Working capital stands deeply negative at -HK$192.5 million, while the current ratio of 0.12x indicates severe liquidity stress. Debt-to-assets reaches 71.4%, showing heavy leverage relative to asset base. Free cash flow per share of HK$0.090 provides modest support, yet the company’s negative book value and deteriorating balance sheet suggest structural distress. Meyka AI rates 1007.HK with a grade of B, suggesting a HOLD recommendation. This grade factors in S&P 500 benchmark comparison, sector performance, financial growth, key metrics, and analyst consensus. These grades are not guaranteed and we are not financial advisors.

Market Sentiment and Trading Activity

Trading Activity: Today’s 752,000 share volume represents a 19% relative volume reading, indicating thin participation typical of distressed micro-cap stocks. The 5.4% decline on reduced volume creates potential bounce conditions as oversold technical readings may attract short-covering.

Liquidation: The stock’s 93.7% one-year decline and 99.9% maximum drawdown suggest previous shareholders have largely exited positions. Current holders face negative equity and deteriorating fundamentals, yet the extreme valuation compression may appeal to deep-value speculators. Meyka AI’s forecast model projects 1007.HK stock reaching HK$0.54 within one year, implying 671% upside from current levels. Forecasts are model-based projections and not guarantees. The massive gap between current price and forecast reflects the stock’s distressed valuation, though execution risk remains substantial.

Final Thoughts

1007.HK stock presents a classic oversold bounce setup with extreme valuation compression, yet fundamental deterioration demands caution.
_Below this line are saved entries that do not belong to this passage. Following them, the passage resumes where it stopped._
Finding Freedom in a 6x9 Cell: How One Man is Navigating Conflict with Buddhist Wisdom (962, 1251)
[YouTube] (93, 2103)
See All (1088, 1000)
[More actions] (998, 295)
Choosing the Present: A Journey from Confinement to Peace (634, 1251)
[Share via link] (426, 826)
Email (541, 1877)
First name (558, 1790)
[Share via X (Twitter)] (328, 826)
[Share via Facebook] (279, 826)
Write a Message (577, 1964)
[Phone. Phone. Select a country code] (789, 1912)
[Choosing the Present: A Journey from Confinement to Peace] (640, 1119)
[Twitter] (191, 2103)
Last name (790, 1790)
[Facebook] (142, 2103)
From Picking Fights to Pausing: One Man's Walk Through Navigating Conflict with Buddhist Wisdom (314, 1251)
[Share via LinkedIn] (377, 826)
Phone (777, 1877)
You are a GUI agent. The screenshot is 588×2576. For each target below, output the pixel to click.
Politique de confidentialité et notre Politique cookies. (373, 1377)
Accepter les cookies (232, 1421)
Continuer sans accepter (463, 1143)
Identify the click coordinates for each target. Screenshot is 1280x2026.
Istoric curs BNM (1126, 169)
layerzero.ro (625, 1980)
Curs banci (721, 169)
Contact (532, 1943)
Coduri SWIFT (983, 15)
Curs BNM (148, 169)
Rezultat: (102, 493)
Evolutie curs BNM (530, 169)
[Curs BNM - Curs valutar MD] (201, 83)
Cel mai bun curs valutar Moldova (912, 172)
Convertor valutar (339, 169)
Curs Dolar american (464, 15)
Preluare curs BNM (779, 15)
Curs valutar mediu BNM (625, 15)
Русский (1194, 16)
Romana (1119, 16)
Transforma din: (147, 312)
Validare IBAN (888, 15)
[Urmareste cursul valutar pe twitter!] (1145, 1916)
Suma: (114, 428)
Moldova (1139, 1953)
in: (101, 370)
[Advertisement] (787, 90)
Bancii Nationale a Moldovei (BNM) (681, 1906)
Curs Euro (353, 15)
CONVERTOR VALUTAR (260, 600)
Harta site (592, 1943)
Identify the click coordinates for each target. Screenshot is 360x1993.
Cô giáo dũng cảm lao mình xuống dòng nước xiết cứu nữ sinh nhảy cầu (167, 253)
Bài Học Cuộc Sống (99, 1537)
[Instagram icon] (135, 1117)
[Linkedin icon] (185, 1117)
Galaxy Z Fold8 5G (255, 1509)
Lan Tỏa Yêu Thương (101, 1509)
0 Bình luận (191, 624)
Longhui International’s negative earnings, negative equity, and liquidity stress create structural headwinds that may persist despite technical oversold conditions. The company’s 24-restaurant hotpot operation faces intense sector competition and consumer spending pressure across mainland China. While today’s 5.4% decline on light volume suggests potential bounce opportunity, the underlying business challenges remain unresolved. Investors should recognize that oversold technicals do not guarantee recovery when fundamentals are this challenged. The negat…

FAQs

What is the current price of 1007.HK stock?

1007.HK trades at HK$0.07 as of April 28, 2026, down 5.4% today. Day range: HK$0.066–HK$0.07. Trading volume: 752,000 shares versus 3.98 million average.

Why is Longhui International Holdings stock down so much?

1007.HK fell 93.7% over one year due to negative earnings, negative equity, and deteriorating operations. Loss per share: HK$0.143. Operating margins: -13.0%, reflecting intense competition and weak consumer spending.

What does Meyka AI forecast for 1007.HK stock?

Meyka AI projects 1007.HK reaching HK$0.54 within one year, implying 671% upside. However, forecasts are model-based projections, not guarantees. Significant execution risk exists given negative equity and liquidity challenges.

How many restaurants does Longhui International operate?

Longhui operates 24 hotpot restaurants under Faigo and Xiao Faigo brands across mainland China with 2,520 staff. Headquarters: Tsuen Wan, Hong Kong. Sector faces intense competition and consumer spending headwinds.

Is 1007.HK stock a buy at current levels?

Meyka AI rates 1007.HK grade B with HOLD recommendation. While technically oversold, negative earnings, negative equity, and severe liquidity stress create substantial risk. Thorough research recommended before investing.

Disclaimer:

Stock markets involve risks. This content is for informational purposes only. Past performance does not guarantee future results. Meyka AI PTY LTD provides market analysis and data insights, not financial advice. Always conduct your own research and consider consulting a licensed financial advisor.